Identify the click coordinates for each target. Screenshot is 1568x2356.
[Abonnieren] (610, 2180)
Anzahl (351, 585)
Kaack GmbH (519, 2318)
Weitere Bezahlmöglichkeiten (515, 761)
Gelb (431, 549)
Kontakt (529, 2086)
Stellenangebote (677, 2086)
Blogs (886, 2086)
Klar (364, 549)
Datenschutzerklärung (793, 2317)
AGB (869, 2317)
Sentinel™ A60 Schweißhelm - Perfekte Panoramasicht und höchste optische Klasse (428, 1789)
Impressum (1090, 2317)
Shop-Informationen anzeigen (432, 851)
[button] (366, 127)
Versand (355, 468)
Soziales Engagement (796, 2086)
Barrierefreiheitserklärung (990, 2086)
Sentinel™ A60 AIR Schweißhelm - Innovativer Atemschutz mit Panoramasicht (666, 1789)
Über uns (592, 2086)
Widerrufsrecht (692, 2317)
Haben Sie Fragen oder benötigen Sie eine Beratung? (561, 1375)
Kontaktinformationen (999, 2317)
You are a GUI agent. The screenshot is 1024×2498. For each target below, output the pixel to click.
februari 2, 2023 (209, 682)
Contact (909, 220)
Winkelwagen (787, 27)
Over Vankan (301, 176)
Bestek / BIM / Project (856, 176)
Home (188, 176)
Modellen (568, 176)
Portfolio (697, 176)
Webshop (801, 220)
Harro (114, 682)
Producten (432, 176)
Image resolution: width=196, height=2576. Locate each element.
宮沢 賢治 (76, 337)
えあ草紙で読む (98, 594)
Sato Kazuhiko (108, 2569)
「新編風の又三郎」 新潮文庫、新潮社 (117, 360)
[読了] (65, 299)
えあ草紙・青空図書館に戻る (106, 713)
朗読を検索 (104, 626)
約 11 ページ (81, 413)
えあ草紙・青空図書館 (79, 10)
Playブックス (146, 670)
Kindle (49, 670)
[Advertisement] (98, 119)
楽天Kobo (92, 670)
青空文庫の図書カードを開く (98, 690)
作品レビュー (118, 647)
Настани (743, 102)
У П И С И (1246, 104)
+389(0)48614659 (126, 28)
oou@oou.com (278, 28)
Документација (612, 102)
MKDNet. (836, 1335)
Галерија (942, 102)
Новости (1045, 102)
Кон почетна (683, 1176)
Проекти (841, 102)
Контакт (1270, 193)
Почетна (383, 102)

Problem to solve> Number of lines above that include "each": state it and nothing else.

Written answer> 3